The weak count as reported by Weak::weak_count is 0 when the strong count is 0, even if there are still outstanding weak references:
pub fn weak_count(&self) -> usizeGets the number of Weak pointers pointing to this allocation.
If no strong pointers remain, this will return zero.
The combination of these two means that getting a pointer from Weak::into_raw is not enough to guarantee that it's safe to use in Weak::from_raw.

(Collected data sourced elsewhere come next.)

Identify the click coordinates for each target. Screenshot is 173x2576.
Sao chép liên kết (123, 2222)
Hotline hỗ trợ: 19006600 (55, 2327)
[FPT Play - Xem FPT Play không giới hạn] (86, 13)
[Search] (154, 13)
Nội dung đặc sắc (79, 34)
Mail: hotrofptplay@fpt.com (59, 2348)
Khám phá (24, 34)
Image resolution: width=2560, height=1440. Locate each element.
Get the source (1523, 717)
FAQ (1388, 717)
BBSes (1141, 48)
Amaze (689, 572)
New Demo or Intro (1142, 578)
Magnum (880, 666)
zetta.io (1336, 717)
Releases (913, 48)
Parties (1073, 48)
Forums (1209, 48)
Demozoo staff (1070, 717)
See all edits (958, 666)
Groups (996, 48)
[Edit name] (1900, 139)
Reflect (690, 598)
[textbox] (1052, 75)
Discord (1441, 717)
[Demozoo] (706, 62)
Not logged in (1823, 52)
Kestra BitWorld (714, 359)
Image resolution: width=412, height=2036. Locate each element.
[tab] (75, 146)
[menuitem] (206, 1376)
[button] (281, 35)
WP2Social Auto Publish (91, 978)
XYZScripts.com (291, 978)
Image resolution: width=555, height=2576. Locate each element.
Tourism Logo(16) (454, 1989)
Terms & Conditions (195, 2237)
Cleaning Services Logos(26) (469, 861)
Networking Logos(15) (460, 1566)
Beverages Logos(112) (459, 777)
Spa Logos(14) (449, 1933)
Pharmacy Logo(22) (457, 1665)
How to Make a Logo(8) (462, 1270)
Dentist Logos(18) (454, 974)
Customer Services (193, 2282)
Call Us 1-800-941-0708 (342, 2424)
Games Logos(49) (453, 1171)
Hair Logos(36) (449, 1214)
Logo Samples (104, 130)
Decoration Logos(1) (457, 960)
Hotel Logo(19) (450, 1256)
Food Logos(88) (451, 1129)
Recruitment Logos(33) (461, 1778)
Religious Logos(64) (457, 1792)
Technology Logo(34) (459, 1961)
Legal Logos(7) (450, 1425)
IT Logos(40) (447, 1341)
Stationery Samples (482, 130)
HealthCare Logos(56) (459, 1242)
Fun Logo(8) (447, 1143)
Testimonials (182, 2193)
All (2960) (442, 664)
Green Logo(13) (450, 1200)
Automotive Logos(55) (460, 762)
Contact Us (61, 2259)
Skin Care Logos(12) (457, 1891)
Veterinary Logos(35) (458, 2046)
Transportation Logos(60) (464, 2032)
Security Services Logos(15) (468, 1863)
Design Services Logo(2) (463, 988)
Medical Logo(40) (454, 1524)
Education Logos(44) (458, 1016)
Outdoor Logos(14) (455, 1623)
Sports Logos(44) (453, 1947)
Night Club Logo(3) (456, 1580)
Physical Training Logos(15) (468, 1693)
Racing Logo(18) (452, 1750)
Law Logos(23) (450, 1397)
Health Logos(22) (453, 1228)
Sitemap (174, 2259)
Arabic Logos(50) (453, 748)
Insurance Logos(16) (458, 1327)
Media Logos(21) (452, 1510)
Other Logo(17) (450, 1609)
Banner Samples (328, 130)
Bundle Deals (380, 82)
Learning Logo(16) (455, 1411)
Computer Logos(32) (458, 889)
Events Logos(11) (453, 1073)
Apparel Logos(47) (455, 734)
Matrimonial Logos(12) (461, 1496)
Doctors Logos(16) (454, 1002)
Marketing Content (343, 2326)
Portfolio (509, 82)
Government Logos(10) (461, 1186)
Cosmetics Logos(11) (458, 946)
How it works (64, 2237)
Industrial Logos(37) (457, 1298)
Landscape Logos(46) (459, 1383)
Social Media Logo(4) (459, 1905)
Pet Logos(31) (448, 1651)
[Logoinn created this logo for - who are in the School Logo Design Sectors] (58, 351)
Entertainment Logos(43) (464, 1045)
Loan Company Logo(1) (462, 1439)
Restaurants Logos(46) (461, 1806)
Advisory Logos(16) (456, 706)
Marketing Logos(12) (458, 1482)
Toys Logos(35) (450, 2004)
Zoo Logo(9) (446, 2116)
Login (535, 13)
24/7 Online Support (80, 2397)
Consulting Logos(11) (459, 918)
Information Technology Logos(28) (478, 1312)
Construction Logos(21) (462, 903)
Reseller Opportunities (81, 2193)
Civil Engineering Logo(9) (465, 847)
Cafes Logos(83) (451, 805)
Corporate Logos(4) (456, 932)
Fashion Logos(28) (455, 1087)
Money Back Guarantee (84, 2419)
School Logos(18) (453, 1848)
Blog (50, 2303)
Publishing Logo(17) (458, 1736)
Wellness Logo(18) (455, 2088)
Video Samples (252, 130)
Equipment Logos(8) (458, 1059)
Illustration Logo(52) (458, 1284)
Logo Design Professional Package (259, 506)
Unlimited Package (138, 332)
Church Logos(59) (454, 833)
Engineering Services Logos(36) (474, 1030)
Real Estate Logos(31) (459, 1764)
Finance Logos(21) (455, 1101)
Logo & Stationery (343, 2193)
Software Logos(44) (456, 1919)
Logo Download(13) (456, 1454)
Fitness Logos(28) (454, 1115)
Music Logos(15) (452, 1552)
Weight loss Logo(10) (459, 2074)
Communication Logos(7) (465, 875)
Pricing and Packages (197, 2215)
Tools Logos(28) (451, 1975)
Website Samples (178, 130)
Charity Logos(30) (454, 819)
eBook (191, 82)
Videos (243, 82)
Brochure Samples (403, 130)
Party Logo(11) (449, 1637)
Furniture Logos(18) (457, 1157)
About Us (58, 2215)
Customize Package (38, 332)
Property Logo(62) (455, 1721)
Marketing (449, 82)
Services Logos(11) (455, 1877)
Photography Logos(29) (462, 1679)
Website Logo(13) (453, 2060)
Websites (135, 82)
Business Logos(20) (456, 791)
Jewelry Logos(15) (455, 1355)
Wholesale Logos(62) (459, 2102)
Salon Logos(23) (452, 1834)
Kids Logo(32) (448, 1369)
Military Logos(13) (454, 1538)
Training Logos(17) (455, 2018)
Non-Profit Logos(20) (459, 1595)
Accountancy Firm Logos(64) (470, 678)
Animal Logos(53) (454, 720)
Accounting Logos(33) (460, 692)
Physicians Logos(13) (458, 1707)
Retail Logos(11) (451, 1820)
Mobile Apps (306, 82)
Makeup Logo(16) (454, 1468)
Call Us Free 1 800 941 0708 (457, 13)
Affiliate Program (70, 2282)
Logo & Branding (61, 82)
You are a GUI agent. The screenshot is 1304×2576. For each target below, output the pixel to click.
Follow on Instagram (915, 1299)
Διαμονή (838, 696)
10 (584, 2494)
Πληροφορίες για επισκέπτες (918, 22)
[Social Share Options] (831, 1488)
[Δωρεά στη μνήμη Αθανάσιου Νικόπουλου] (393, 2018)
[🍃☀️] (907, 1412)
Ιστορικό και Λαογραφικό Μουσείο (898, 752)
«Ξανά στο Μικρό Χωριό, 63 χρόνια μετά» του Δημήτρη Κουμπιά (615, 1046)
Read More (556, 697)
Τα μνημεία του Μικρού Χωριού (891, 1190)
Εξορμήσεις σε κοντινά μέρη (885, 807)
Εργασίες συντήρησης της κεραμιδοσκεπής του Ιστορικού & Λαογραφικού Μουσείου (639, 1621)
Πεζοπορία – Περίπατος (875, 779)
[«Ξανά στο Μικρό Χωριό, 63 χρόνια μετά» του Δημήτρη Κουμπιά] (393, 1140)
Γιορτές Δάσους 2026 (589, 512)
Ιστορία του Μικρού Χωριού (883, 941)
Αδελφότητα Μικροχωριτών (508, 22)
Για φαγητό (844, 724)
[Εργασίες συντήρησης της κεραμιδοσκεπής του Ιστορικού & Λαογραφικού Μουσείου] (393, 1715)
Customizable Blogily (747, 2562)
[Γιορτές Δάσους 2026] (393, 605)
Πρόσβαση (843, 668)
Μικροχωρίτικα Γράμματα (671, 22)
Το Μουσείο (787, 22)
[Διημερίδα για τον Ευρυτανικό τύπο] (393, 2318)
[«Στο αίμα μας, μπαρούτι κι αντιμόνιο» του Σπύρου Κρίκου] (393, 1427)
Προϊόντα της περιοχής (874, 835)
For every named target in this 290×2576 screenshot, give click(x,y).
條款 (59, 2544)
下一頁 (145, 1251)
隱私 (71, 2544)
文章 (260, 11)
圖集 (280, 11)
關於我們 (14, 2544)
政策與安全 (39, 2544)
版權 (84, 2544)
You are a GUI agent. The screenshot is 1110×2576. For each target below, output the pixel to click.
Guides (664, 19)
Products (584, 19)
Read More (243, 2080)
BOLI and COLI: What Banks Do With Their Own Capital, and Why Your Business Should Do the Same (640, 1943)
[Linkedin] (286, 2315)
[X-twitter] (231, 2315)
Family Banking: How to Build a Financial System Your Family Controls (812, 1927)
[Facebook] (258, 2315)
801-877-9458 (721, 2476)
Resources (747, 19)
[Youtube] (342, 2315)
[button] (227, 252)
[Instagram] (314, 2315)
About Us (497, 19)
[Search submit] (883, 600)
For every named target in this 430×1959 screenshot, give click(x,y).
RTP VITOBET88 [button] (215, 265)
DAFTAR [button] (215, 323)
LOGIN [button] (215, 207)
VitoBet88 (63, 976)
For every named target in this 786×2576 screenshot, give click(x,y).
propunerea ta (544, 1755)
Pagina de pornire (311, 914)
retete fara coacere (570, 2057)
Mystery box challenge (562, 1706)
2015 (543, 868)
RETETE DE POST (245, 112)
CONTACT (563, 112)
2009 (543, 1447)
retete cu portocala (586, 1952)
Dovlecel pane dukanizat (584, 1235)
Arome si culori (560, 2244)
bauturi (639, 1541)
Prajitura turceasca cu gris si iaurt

Instead, you have to know that (if it originated from a strong reference) you still have an outstanding strong reference to the allocation, because otherwise the (exposed) weak count is 0, and thus calling from_raw is "documented UB".
To properly document when this is intuitively allowed (i.e. it's allowed because I got the pointer from into_raw and have called into_raw more than from_raw, so there are still "unowned" raw weak references to claim) (which lines up with what the implementation allows), we need to expose (probably docs only) the fact that there is still being a weak reference count behind the hood being tracked until all of the Weaks have been dropped.
This will probably also require guaranteeing that Weak doesn't drop its weak reference and become dangling "early" (e.g. note that upgrade failed, decrement the (real) weak count (potentially deallocating the place), and become a dangling weak via internal mutability) and that Weak::clone on a "zombie" Weak increments the (real) weak count and creates a new "zombie" Weak, not a dangling Weak.